O governo de Mato Grosso publicou um decreto que atualiza as regras do Programa de Desenvolvimento Industrial e Comercial de Mato Grosso (Prodeic), permitindo que usinas de etanol utilizem créditos fiscais na compra de máquinas, equipamentos e modernização do parque industrial, diz nota do “Portal do Agronegócio”.
A medida é válida para estabelecimentos industriais enquadrados em códigos específicos da Classificação Nacional de Atividades Econômicas (CNAE) e aprovados pelo Conselho de Desenvolvimento Industrial e Comercial de Mato Grosso (Condeprodemat).
Flexibilidade no uso dos créditos fiscais
De acordo com a norma, os créditos de ICMS vinculados à produção de etanol anidro combustível poderão ser usados de diversas formas:
Dedução do ICMS devido em operações internas da própria usina;
Transferência para unidades do mesmo grupo econômico;
Pagamento em aquisição interna de máquinas, equipamentos e bens destinados à expansão ou modernização industrial;
Extensão para estabelecimentos destinatários, seguindo as mesmas regras.

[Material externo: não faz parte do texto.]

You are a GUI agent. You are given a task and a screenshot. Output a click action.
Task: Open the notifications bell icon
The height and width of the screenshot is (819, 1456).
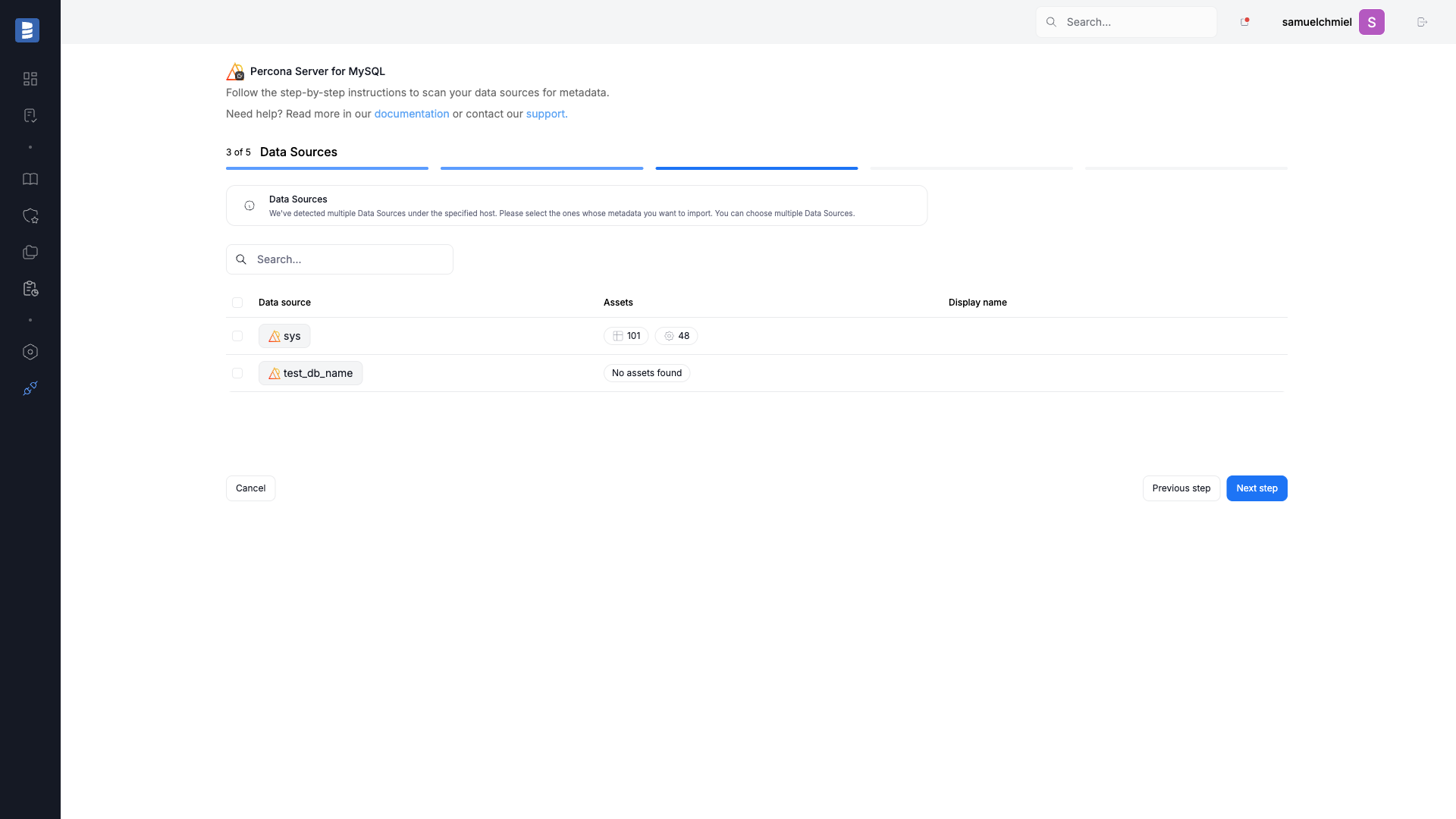[1244, 22]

Segundo a Secretaria de Estado de Fazenda (Sefaz), a regulamentação busca organizar a utilização dos créditos e ampliar a segurança jurídica para os contribuintes, definindo critérios, condições e limites individuais e globais que serão detalhados em normas complementares.
Objetivos: desenvolvimento econômico e equilíbrio fiscal
O secretário de Fazenda, Rogério Gallo, destacou que o decreto promove um modelo de incentivo que estimula investimentos, modernização industrial e geração de empregos, sem comprometer o equilíbrio fiscal do Estado:
“Estamos dando transparência ao uso dos créditos de ICMS ligados à produção de etanol. A regra permite que o incentivo cumpra seu papel de estimular investimentos e fortalecer a indústria, mas com limites claros e acompanhamento permanente para garantir responsabilidade fiscal.”
O governo estadual avalia que a medida fortalece a cadeia produtiva do etanol, contribuindo para a expansão do setor e consolidando Mato Grosso como um dos principais polos de bioenergia do país.